Deferred Module Initialization¶
TL;DR¶
Deferred Module Initialization feature consists of a deferred_init()
function that constructs Module
instances without allocating storage for
their tensors, and the accompanying materialize_module()
and
materialize_tensor()
functions that can fully or partially materialize
modules constructed by deferred_init()
. The feature is meant to be used if
a module is memory-wise too big or computationally too expensive to construct on
a single machine, but needs to be inspected for various reasons before being
initialized.
Problem¶
With ever increasing model sizes, it is becoming increasingly common for models to exceed the memory or compute capacity of a single machine or accelerator. This means training such models requires some sharding (a.k.a. partitioning) strategy to distribute parts of the model onto different computing nodes. However techniques such as 3D parallelism used to apply these strategies often need access to the model architecture to decide on the optimal strategy and this represents a chicken-egg problem.
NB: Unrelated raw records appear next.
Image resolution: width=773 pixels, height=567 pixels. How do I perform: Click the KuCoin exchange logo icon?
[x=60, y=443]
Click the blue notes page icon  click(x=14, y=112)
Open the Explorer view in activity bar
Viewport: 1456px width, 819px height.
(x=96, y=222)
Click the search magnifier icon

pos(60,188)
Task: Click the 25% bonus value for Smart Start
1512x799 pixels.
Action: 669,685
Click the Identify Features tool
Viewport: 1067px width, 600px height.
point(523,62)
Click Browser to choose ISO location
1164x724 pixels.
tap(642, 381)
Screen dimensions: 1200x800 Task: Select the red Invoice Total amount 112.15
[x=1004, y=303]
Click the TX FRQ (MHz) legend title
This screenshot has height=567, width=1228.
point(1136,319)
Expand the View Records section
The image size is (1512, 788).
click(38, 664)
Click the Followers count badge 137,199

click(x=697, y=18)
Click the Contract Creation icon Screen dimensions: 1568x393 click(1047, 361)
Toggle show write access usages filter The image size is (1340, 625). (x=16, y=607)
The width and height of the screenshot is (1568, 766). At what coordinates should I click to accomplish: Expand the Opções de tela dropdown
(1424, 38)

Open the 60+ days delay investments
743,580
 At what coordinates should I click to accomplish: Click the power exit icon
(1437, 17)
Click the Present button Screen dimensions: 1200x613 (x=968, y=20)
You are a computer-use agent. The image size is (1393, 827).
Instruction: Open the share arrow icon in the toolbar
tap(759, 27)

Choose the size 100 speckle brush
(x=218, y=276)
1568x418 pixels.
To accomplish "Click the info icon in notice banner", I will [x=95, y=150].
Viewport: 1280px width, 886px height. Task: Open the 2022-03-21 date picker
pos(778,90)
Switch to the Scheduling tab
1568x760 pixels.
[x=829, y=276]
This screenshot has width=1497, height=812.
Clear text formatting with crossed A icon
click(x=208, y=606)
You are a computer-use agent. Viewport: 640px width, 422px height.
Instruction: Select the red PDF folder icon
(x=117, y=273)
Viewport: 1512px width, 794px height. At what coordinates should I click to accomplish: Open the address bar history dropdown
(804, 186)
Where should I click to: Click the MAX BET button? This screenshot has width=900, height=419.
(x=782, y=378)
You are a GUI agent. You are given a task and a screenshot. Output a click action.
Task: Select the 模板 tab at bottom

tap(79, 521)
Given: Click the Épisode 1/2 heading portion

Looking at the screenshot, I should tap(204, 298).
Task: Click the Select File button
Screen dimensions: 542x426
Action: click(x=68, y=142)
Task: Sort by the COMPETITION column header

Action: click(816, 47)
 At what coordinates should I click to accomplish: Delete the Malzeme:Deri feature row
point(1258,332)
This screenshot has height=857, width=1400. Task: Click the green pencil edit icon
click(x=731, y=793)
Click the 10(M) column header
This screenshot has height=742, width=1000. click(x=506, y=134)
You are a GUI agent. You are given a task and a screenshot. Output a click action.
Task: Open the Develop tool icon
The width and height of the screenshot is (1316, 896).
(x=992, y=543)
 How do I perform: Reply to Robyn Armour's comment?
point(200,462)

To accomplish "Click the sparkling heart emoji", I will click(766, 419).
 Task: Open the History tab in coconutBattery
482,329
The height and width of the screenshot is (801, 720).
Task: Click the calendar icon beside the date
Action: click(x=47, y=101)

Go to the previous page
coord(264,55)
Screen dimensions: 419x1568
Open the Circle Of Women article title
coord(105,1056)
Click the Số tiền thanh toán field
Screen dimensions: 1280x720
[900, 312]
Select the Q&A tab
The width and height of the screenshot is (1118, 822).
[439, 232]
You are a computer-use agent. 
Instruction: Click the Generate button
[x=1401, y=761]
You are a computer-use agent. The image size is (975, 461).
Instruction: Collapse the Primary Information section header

Automated parallelism libraries (e.g. FSDP, DeepSpeed) either completely ignore this problem, meaning they expect the model to fit on a single machine, or they have some rudimentary workarounds to partially overcome it. For instance they use a technique that sequentially initializes model parameters while sharding them on-the-fly based on some predefined memory-size threshold. However the limitation of such workarounds is that these libraries are not able to see the whole architecture of the model that would enable them to make smarter sharding decisions.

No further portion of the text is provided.